Previously unknown even to most diehard fans, young Zhejiang Golden Bulls guard Lu Wenbo has returned a different player since the June 20 resumption, averaging 12.3 points in 32.5 minutes per game to help his team snatch three wins out of four contests last week.
To put that into perspective, Lu played only 97 seconds per game, scoring less than one point, over the previous 30 rounds before the league suspension, during which the American backcourt combo of Marcus Denmon and Sylven Landesberg dominated the play for the Golden Bulls.
Joining Lu on the most-improved lineup is Sichuan Blue Whales’ rookie guard Yuan Tangwen, who has announced himself as an elite playmaker by contributing 11.8 assists and 2.5 steals on average over four games last week.
His 16 assists against the Tianjin Pioneers on June 22 tied Xinjiang Flying Tigers guard Zeng Lingxu’s record of the most assists for a single game by an active player in the league.
Sichuan head coach Zhou Jinli is in no doubt that the absence of foreign veterans at his disposal has hugely benefited Yuan’s development this month.
“He’s grown a lot over the past few games, way more than probably what he’s learned in the entire season before the hiatus,” Zhou said after Yuan dished out 14 assists to help the Blue Whales beat the Shandong Heroes 79-68 on Saturday.
“By dictating the play and making decisions under pressure in critical moments, I think he’s had a great sense of how to run a CBA team well offensively as opposed to playing the college game.”
As the third overall pick in the 2019 CBA Draft, Yuan, an alumnus of Xiamen University, is changing the perception that the CBA league is too competitive for graduates of the collegiate system (CUBA).
“I think I’ve shown what I am good at and that I am capable of doing it well in this league. I will just keep learning and improving,” said the 20-year-old Jiangsu native.
It’s not just unheralded youngsters, though, that have seen their games evolve since the resumption.
Returning without any imports, the fourth-ranked Zhejiang Lions have proved that they remain a force to be reckoned with after winning four out of five games by Monday to be the league’s best-performing all-Chinese team so far.
Bolstered by a strong homegrown trio of forward Hu Jinqiu, playmaker Sun Minghui and sharp shooter Zhao Yanhao, the Lions last week pulled off convincing wins against the Nanjing Monkey Kings and three-time league champion the Beijing Ducks-both of whom were facilitated by two foreigners.

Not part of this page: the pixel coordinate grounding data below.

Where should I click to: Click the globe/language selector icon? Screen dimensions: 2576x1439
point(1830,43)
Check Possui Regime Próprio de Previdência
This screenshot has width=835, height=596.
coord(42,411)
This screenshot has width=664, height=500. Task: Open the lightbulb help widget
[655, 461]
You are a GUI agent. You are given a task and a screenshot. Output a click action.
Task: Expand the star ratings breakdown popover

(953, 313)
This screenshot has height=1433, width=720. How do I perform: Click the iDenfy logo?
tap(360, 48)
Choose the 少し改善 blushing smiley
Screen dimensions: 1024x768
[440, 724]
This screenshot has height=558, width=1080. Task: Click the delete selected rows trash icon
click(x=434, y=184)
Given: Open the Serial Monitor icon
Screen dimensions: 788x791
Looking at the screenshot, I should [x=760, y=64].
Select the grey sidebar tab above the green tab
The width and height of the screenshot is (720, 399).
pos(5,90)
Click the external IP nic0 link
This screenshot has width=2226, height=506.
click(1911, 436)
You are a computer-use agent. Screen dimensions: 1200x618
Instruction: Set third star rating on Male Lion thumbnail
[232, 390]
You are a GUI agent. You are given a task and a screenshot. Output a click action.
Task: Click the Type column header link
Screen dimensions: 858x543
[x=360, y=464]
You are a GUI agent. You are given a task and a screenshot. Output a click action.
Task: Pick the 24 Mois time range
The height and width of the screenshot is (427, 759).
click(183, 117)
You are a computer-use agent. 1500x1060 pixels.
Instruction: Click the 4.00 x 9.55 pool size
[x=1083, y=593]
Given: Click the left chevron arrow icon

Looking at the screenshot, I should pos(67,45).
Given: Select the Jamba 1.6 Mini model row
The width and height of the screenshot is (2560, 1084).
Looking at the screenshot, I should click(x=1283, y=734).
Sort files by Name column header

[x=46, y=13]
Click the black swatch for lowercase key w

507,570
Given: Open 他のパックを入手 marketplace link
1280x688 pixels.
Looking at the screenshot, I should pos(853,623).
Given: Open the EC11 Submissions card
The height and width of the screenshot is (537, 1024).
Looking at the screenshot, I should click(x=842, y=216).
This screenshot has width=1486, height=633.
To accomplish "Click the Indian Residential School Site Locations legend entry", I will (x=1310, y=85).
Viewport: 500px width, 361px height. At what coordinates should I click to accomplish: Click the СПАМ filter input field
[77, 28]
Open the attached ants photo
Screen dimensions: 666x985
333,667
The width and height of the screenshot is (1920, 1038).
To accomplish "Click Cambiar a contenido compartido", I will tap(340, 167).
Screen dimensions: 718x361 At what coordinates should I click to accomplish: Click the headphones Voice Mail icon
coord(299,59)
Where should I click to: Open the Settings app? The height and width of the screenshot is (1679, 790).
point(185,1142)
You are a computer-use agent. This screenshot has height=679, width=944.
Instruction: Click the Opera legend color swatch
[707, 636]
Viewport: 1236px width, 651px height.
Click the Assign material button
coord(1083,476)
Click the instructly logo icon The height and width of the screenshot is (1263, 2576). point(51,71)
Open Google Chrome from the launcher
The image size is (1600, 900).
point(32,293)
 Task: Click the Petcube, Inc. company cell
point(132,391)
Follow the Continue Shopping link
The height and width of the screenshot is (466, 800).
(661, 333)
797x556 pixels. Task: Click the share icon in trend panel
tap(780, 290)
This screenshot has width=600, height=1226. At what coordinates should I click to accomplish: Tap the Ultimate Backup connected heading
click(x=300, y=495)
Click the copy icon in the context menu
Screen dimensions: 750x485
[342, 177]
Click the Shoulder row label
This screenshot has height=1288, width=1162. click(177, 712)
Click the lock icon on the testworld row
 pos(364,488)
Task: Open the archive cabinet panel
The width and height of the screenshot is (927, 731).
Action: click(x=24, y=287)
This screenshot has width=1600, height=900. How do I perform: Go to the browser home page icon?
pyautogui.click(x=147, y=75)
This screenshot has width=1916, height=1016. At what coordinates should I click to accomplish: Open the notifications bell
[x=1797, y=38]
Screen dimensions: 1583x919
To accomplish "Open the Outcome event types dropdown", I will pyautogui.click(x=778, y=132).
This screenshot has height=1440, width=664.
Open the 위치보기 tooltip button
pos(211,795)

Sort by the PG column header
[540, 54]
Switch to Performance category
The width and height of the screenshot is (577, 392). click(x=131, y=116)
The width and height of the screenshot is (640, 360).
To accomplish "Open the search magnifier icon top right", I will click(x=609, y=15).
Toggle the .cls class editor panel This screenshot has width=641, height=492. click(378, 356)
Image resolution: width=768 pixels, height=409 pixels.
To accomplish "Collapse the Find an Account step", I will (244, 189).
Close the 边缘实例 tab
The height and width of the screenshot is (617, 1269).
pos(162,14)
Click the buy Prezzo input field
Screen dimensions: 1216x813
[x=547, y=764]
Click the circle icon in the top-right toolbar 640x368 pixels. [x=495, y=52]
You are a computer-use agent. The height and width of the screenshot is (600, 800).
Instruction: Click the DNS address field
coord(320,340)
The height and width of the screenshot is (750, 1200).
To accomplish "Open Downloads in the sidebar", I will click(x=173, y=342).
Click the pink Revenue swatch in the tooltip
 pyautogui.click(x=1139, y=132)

On Tuesday, Hu was named the CBA’s latest Player of the Month. In rounds 24 to 30, played in January, and the five rounds since the CBA’s resumption, Hu has averaged 22.8 points, 12.8 rebounds and 1.5 blocks, powering the Lions to nine victories from 12 games during that period.
Those stats are further vindication for the CBA’s plans to limit the use of foreigners in the league.
Starting from next season, CBA teams will be only be permitted two foreigners to play four quarters between them in each game, down from six this season before the league suspension.
The limit is designed to allow local players, especially ball handlers on the back court, more quality minutes and greater responsibility at critical moments to toughen them up for international duty.
The new regulations were prompted by the Chinese national team’s disappointing 24th-place finish at the home FIBA World Cup last year-its worst ever result at the tournament-when players’ lack of exposure to clutch play in big games was exposed.
Citing talent development as a key task for the domestic league, CBA chairman Yao Ming has vowed to restore public confidence in the national program, beginning with putting homegrown youngsters through sterner tests for their club teams.
“We believe the absence of foreign players, even though it might take some luster off the competition, will benefit the development of our own players,” CBA league chief executive Wang Dawei said before the restart.